The Food Nest Going Beyond an Idea

Currently, work is in progress towards building a Model Food Nest in northern Edo State of Nigeria. The Project is undertaken by a Non-Governmental Organization in association with three private limited liability companies. Their roles are as follows:

1. Nsisuk O. Ekanem Initiative Foundation – Initiator and Vision Bearer of the Food Nest.

2. Nosmek Green Technology Limited – In charge of all raw materials and food processing operations.

3. Africa Green Revolution Farms Limited – In charge of all farming operations both animal and crop production.

4. Global Green Solutions and Agricultural Limited – In charge of Communications, green enterprise development, logistics, market linkages and performance evaluation.

A Brief on the Model Food Nest in Edo State of Nigeria

Background

With the rapid urbanization of Nigeria fuelled by earnings from export of crude oil and natural gas, millions of farmers and young people have moved from rural areas to the large cities for work and better living conditions. The consequences of these behaviors have been massive importation of food products from oversees lowering the Gross National Product (GNP). Also, only the elderly, who are very few and weak do subsistence and sparingly semi-commercial farming in the rural areas. This means feeding more people at urban centers who are not involved in Agriculture. This shortage in domestic food supplies causes a corresponding rise in food price in urban areas. Furthermore, carrying food from rural to urban centers, transfers plant nutrients from rural areas into urban centers and concentrates them in refuse dump sites and sewages. This provokes concern regarding plant nutrient losses, health, safety and environment pollution. According to the United Nations' World Population Prospects report; the world population is currently growing by approximately 74 million people per year. Current United Nations predictions estimate that the world population will reach 9.0 billion around 2050, assuming a decrease in average fertility rate from 2.5 down to 2.0. Farmland required to feed this future population will pose serious challenge without high yield farming given the climatic change challenge and the increasing need to conserve resource and safeguard the environment. Thus, high yield farming is necessary to avert famine given the population explosion in developing countries and the high rate of urbanization. Yet high yield farming requires fertilizers; potassium is a principle element in the production of N:P:K fertilizers. Presently, there are no factories that produce potassium in West Africa. Most importantly, the net cost of energy required to formulate chemical fertilizers for example urea or ammonium fertilizers from natural gas is very high, which results in very high farm gate price (about 35USD per 50kg on the average without subsidy). The future of high yield farming will thus, rely upon affordable, accessible, and dependable hybrid fertilizers.
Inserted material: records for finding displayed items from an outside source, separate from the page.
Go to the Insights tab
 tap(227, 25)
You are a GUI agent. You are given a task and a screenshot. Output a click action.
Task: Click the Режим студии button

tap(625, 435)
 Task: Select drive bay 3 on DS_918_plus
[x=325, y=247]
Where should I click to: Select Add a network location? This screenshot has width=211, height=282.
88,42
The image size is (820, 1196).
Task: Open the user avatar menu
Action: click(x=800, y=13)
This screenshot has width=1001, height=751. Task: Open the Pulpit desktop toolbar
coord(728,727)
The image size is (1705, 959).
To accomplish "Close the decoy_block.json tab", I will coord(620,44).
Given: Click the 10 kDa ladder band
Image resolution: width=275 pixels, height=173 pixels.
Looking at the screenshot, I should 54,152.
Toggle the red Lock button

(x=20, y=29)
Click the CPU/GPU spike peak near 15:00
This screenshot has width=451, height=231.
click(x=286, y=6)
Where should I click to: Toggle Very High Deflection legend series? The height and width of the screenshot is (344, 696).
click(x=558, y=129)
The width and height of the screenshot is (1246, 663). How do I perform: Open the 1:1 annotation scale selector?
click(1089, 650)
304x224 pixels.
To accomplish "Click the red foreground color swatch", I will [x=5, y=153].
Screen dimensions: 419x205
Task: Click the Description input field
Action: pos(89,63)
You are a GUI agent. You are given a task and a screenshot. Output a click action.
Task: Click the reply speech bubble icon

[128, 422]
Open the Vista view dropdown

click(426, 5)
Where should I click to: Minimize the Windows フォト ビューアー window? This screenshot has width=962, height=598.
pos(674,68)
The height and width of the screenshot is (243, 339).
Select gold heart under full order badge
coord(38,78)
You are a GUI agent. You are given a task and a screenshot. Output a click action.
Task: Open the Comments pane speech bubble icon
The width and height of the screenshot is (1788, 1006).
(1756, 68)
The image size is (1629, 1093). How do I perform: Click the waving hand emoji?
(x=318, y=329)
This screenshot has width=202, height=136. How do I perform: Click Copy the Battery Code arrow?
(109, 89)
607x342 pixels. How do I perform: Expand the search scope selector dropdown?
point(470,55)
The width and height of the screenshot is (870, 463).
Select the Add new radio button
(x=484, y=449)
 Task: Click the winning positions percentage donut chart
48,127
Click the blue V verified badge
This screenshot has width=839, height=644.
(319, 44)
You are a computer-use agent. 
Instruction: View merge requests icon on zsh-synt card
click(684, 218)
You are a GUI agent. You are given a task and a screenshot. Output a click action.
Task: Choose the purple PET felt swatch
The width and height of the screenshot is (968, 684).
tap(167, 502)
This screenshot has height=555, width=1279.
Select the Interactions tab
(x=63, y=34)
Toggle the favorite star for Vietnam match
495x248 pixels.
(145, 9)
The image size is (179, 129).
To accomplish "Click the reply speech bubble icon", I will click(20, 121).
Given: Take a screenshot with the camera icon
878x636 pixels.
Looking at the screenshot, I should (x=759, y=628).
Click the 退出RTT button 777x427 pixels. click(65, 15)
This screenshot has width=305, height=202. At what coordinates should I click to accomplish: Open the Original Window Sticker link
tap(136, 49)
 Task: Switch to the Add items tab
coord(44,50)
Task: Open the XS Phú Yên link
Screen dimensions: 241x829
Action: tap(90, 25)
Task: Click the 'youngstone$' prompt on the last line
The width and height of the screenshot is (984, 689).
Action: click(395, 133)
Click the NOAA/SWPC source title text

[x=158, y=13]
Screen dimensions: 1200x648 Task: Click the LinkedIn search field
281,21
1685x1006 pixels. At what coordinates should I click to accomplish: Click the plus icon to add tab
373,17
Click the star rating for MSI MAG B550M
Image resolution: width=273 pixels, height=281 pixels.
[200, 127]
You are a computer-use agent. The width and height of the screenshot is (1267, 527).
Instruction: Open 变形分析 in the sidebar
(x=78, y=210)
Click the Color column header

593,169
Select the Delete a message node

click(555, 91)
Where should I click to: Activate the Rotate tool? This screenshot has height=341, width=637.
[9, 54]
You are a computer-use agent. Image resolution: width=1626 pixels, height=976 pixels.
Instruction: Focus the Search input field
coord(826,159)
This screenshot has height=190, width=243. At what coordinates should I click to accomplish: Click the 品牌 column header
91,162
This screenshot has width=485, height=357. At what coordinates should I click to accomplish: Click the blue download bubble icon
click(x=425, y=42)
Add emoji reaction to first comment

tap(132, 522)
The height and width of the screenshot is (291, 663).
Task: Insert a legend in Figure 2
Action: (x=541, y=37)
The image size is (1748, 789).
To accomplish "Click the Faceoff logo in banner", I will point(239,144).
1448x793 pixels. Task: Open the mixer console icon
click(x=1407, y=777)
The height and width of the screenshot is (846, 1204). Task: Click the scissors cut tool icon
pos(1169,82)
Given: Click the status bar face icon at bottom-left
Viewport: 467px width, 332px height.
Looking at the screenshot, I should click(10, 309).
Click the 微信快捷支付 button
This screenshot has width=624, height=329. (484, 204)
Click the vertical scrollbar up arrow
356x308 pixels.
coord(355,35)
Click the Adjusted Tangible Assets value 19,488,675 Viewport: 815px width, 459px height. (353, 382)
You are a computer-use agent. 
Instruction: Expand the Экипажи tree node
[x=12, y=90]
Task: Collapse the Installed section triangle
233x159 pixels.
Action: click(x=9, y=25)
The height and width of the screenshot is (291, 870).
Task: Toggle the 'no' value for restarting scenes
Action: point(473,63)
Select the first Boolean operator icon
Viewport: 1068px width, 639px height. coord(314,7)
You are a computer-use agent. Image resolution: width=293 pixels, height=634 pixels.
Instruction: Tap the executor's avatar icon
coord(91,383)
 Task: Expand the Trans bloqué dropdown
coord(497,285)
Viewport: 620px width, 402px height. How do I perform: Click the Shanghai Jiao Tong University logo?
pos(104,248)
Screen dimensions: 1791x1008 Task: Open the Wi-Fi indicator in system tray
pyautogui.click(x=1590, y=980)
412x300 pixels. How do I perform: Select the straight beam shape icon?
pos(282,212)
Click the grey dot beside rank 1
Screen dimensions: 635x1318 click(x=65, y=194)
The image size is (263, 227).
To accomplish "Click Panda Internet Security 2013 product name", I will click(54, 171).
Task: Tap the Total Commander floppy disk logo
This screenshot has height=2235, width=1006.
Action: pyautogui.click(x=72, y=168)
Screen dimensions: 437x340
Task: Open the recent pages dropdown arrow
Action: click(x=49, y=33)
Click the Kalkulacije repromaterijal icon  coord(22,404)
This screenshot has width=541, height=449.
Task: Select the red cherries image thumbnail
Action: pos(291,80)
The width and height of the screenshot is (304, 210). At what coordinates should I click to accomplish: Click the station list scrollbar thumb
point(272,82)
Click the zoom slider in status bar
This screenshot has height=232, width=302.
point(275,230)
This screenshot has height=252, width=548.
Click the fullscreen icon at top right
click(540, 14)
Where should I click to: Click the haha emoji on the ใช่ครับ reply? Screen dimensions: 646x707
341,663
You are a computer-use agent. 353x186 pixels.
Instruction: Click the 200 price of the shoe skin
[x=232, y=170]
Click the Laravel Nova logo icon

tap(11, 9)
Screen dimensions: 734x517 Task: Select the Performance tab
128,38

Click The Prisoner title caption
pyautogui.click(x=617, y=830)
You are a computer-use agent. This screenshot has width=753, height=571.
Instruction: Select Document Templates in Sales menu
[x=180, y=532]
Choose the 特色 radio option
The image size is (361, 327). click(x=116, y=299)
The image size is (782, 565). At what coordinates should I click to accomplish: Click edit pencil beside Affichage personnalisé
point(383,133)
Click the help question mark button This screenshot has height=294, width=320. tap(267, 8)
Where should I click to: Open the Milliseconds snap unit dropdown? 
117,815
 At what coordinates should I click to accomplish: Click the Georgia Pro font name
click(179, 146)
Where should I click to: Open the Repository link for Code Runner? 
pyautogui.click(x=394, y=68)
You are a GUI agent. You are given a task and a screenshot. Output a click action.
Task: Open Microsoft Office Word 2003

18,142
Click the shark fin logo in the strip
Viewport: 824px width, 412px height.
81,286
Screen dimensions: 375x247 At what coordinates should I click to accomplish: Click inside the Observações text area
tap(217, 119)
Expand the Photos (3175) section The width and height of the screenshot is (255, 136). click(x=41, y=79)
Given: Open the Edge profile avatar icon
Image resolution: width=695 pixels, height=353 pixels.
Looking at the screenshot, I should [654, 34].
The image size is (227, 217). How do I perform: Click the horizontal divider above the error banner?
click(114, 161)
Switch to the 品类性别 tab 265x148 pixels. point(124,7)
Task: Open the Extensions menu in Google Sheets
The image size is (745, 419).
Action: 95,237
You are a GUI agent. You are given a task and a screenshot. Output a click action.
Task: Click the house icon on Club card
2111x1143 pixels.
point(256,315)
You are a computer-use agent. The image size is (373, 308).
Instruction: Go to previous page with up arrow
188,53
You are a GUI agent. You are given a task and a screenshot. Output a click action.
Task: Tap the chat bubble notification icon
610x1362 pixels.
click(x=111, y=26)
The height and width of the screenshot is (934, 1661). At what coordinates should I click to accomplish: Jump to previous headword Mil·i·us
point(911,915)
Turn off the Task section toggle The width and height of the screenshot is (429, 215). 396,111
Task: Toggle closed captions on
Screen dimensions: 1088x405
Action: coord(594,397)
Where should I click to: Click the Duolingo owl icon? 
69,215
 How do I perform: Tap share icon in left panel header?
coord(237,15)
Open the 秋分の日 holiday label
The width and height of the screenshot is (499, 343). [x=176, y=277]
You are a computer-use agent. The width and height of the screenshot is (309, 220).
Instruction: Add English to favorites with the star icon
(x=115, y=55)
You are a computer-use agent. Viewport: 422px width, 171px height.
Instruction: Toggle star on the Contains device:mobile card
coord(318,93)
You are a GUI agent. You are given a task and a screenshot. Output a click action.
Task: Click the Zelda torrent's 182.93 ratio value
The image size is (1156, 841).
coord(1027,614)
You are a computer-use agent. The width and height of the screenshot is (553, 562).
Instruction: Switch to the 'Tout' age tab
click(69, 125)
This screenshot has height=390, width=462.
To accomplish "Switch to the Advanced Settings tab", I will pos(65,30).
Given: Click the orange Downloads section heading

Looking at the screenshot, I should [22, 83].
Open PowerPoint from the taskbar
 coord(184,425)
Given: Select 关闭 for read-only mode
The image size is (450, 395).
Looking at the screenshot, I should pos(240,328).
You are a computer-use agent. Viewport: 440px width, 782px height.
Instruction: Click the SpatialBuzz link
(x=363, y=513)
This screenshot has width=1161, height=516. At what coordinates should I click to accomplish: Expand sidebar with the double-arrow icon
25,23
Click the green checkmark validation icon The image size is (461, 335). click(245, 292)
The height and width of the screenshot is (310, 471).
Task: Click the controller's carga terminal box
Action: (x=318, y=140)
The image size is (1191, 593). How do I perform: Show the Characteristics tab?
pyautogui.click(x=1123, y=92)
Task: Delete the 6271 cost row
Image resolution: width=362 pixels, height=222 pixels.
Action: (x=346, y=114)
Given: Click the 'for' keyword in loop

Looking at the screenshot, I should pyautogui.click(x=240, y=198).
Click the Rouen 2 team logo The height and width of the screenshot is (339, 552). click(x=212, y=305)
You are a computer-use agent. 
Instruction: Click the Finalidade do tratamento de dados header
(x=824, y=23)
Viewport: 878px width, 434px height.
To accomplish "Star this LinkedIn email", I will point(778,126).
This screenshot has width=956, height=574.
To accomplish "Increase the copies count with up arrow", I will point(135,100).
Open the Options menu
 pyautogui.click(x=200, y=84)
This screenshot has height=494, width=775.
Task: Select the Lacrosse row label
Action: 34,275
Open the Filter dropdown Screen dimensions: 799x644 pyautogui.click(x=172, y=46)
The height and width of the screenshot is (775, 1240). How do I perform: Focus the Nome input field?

Mr. Nsisuk Ekanem has invented a process for the mass production of Potassium (Potash) from Oil Palm Husks, a renewable resource, which is a byproduct of Oil Palm production. Annually, multi million tons each of oil palm husks, poultry litter and animal bones are generated as agro-wastes in Nigeria. The patented process is called “Nsisuk’s Agro-wastes-derived Fertilizer Process (NAF Process)’’Patent No. RP.15230 of the Federal Republic of Nigeria. The process produces a branded product called “NAF Hybrid N:P:K Plus Fertilizers.” (N:P:K Plus means Nitrogen, Phosphorus, Potassium and Micro-nutrients). This product has the combined advantages of organic and chemical fertilizers. Associated with this product is a byproduct called biogas (a renewable energy resource for domestic cooking and electricity generation). This total process is done in-country and decentralized to specific rural communities. The technical feasibility and workability of the ‘NAF Process’ has been demonstrated. The 'NAF Process' is the engine of the first working model of the 'FOOD NEST'.

Primary Goal

To build and operate a working model of the Food Nest to obtain field data for study, evaluation, reviews, scale-up and subsequent replication in other parts of the state, country, Sub- Saharan Africa and beyond as deemed appropriate.

Short Term Objectives

1. To convert bio-degradable wastes into high quality environment friendly fertilizers and deliver same to rural farmers at their farm gates at an affordable unsubsidized price fixed at 10USD per 50Kg for the next 5 years, starting with a plant of capacity: 5 metric tons/stream day of NAF Hybrid N.P.K. Plus fertilizers.

2. To empower rural women through a guided venture into farming, so as to secure nutritious food for their children and income to pay for their education, healthcare and welfare.

3. To create sustainable employment for teeming unemployed youths and bring them back to rural areas to support the few elderly men and women to engage in commercial agriculture.

4. To eliminate middle men who are not farmers from ripping off profits from rural farmers, by enabling rural farmers to sell their farm produce directly at the urban markets, where increase in food price result in increase in income for the farmer. A financially empowered rural farmer can afford to buy fertilizers to improve yield and make even more profits.

5. To bring to bear high productivity in farming at rural levels by creating access to improved farm inputs and knowledge of best cultural practices through our feeder centers extension services.

6. To kick start the full commercial exploitation of the novel invention titled ‘’Nsisuk’s Agro-wastes-derived Fertilizer Process’’ (NAF Process) Patent No. RP.15230 of the Federal Republic of Nigeria.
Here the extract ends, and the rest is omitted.